→ **YOUR TASK**
Format everything from the line containing "Where should I" down to the line containing "pos(166,1222)", both included, as a JSON list of strings with one string per line and blank lines omitted.

→ **RECORDS TO USE**
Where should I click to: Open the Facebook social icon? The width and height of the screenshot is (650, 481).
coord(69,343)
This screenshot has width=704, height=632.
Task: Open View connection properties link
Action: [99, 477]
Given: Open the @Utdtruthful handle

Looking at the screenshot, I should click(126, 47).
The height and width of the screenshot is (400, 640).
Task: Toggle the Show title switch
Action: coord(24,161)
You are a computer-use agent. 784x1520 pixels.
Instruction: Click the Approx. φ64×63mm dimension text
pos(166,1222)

--

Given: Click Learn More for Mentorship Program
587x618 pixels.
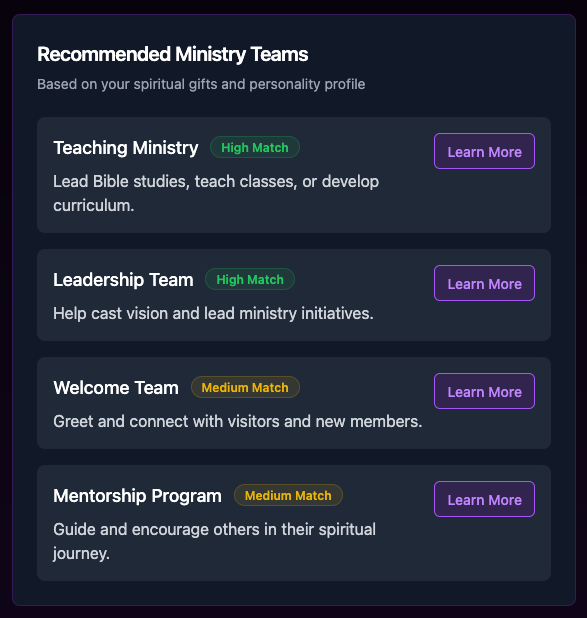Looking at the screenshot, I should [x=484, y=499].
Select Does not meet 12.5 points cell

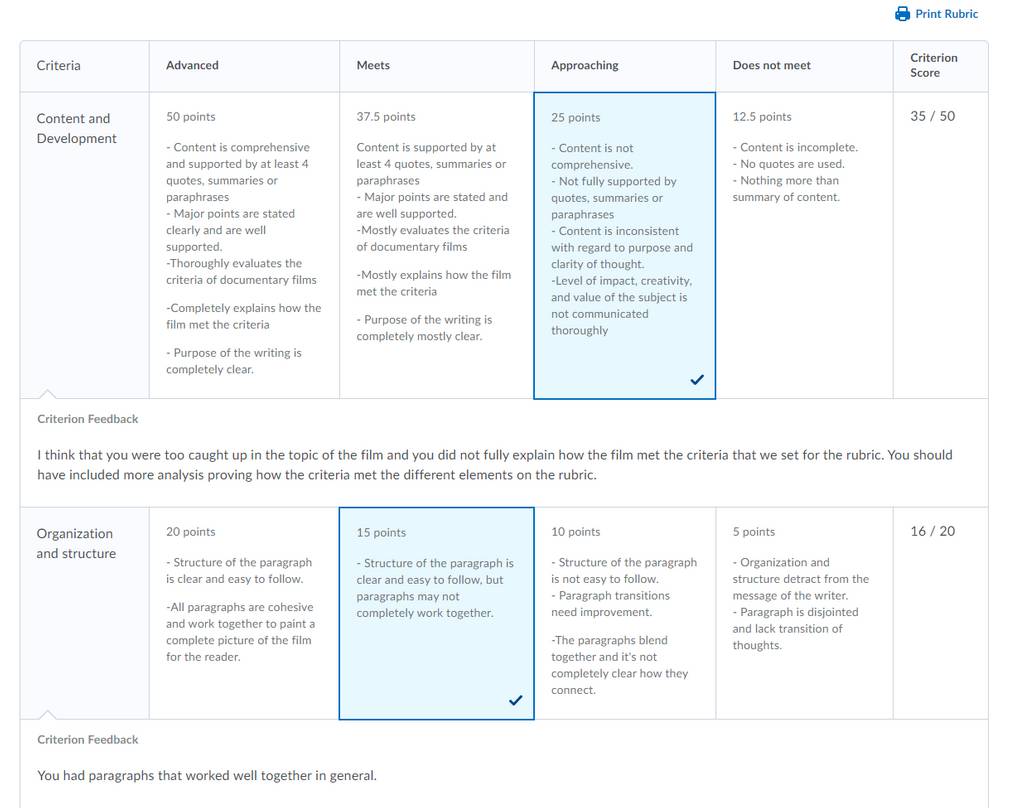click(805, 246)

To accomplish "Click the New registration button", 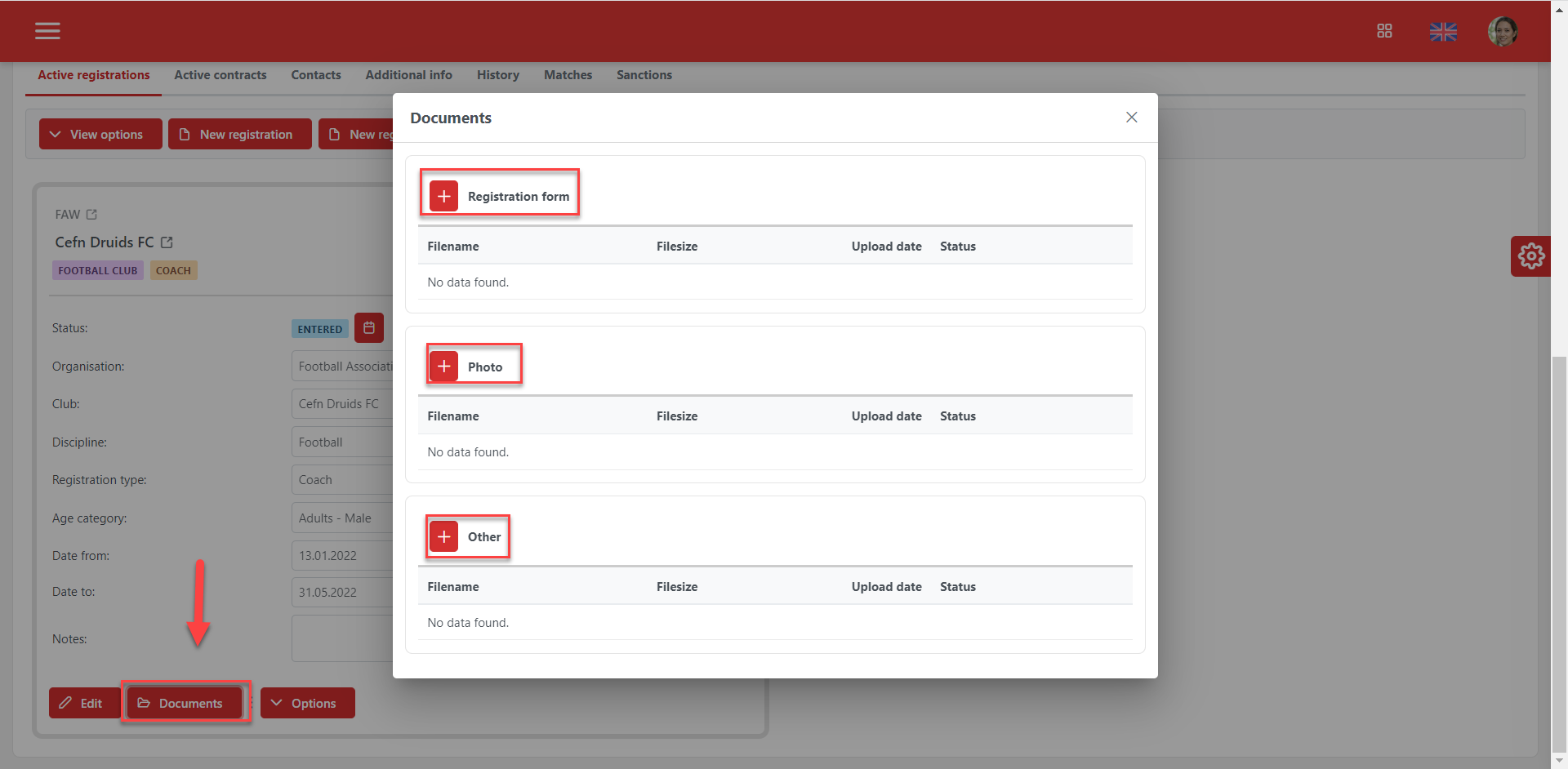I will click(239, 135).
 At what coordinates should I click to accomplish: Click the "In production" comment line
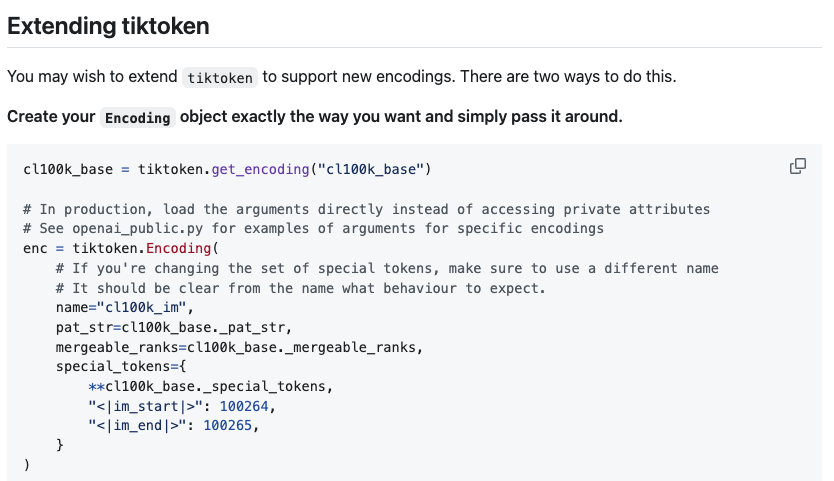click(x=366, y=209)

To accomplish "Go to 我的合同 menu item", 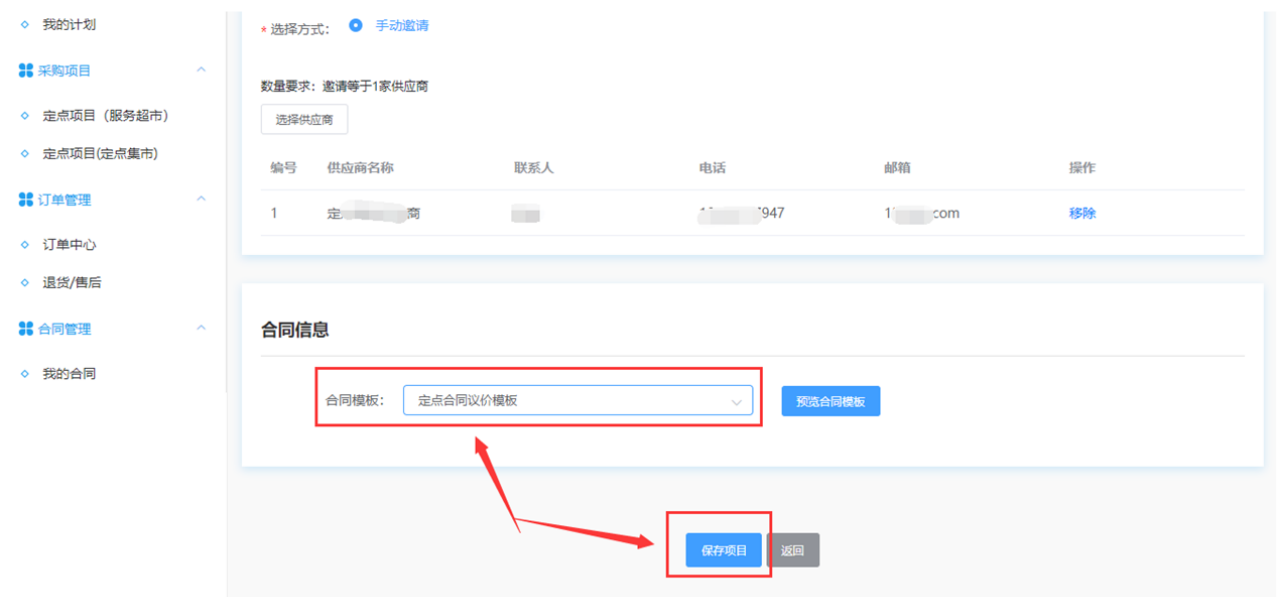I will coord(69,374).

* * *

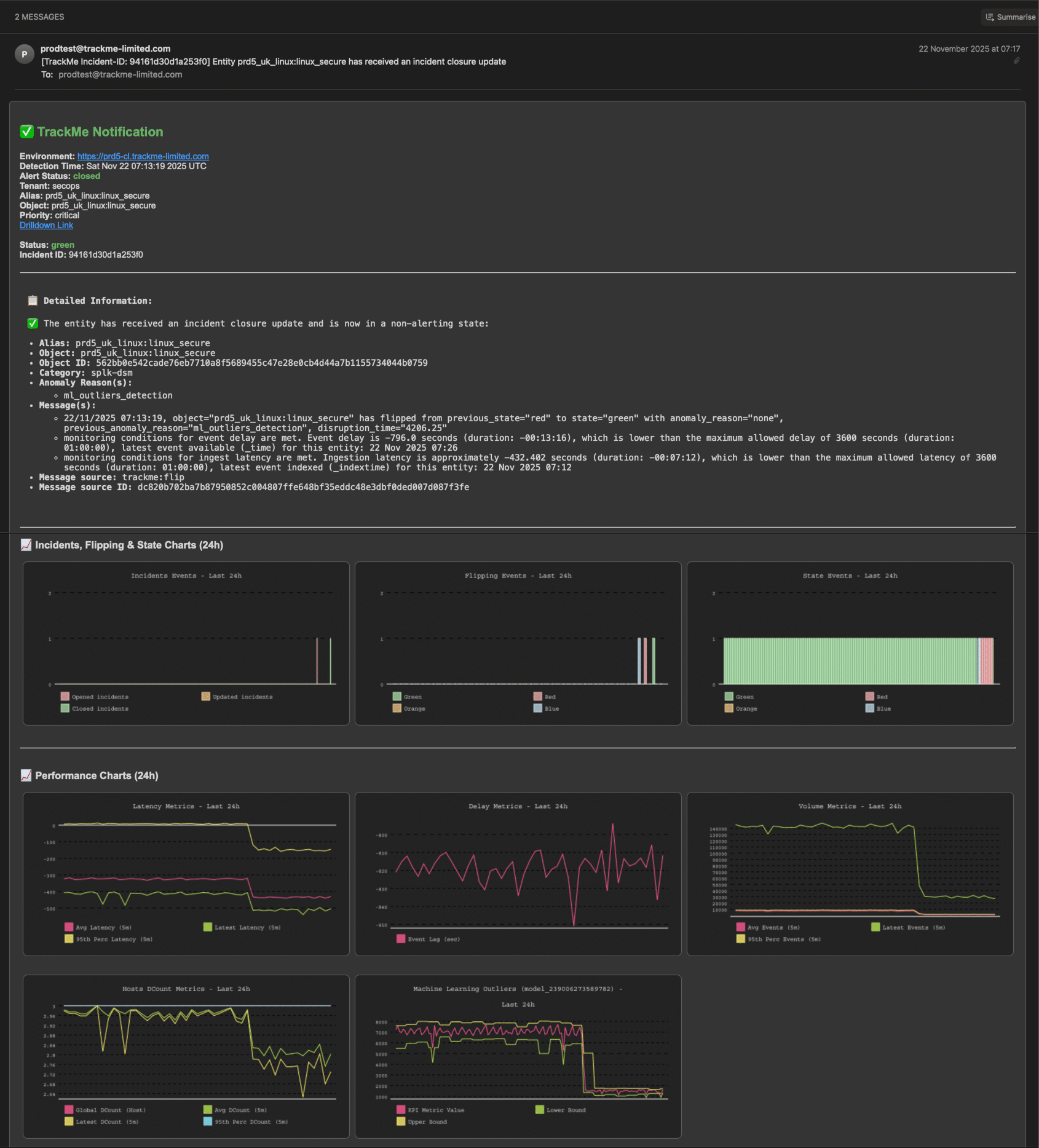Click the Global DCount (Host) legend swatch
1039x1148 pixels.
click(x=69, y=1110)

→ **TASK RESPONSE**
[
  "Where should I click to: Open the Facebook social icon? The width and height of the screenshot is (650, 481).",
  "coord(69,343)",
  "This screenshot has width=704, height=632.",
  "Task: Open View connection properties link",
  "Action: [99, 477]",
  "Given: Open the @Utdtruthful handle",
  "Looking at the screenshot, I should click(126, 47).",
  "The height and width of the screenshot is (400, 640).",
  "Task: Toggle the Show title switch",
  "Action: coord(24,161)",
  "You are a computer-use agent. 784x1520 pixels.",
  "Instruction: Click the Approx. φ64×63mm dimension text",
  "pos(166,1222)"
]